Only 18 percent of those surveyed indicated that women with breast cancer who undergo CPM live longer than those who don’t -- but 98 percent of the women said they had their surgery to decrease their risk. And 95 percent said they did it for peace of mind.
“Despite knowing that CPM does not clearly improve survival, women who have the procedure do so, in part, to extend their lives,” researchers wrote. “Many women overestimate their actual risk for cancer in the unaffected breast.”
The researchers concluded that unfounded fears may be propelling women to choose surgery without considering potential complications -- and without fully weighing all of their options. Women who have both breasts removed rather than just one are at twice the risk for wound complications including bleeding, infection and other problems, nearly 6 percent vs. about 3 percent, according to a July study in the Annals of Surgical Oncology.

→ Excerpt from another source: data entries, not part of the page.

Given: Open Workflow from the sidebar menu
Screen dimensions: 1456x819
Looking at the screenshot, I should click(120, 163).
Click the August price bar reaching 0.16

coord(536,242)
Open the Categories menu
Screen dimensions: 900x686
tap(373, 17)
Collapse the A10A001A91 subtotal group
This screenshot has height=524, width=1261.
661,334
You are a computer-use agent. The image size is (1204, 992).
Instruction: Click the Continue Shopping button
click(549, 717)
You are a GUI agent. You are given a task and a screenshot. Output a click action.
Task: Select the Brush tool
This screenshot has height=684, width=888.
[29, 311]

“We think it’s particularly important to look at it in young women because they have unique issues and unique psycho-social concerns,” Rosenberg said. “You’re making a huge decision that could affect your short term health, for sure, but your long term health as well.”
But some women who have had the surgery -- including those without genetic markers for breast cancer -- said they knew exactly what the risks were and they wanted the operation anyway.
“It’s fear, yes, but I don’t think it’s unfounded fear,” said Katherine Perez, 37, a lawyer from Edinburg, Texas, who was diagnosed with Stage I breast cancer in March and had both breasts removed in April. “I think that not taking an aggressive approach is what costs a lot of people’s lives.”
Perez watched her mother die of breast cancer and began screening at age 18 because of her family risk of the disease. When she actually was diagnosed with cancer, she knew immediately what she’d do. The same was true for her sister, Gina Garcia, 44, who was diagnosed this summer and had CPM surgery this month.
“When you’ve been through what I’ve been through, the fear is not unfounded,” Perez said.
Like Perez, many patients conclude that if they have cancer, they want to endure just one surgery. Others worry that their breasts won’t match after reconstructive surgery if they don’t remove both.
Still others are influenced by a society that seems to root for removal of both breasts, said Dr. Isabelle Bedrosian, a surgeon at the University of Texas MD Anderson Cancer Center who did the operation for Perez.
“The culture says: ‘What’s the big deal? You’re going to get it reconstructed anyway,” she said.
Better communication between doctors and patients would help ensure that women are making informed decisions and not acting merely out of fear, Bedrosian said.
“And then, if that’s the choice they want to move forward with, we honor that choice,” she said.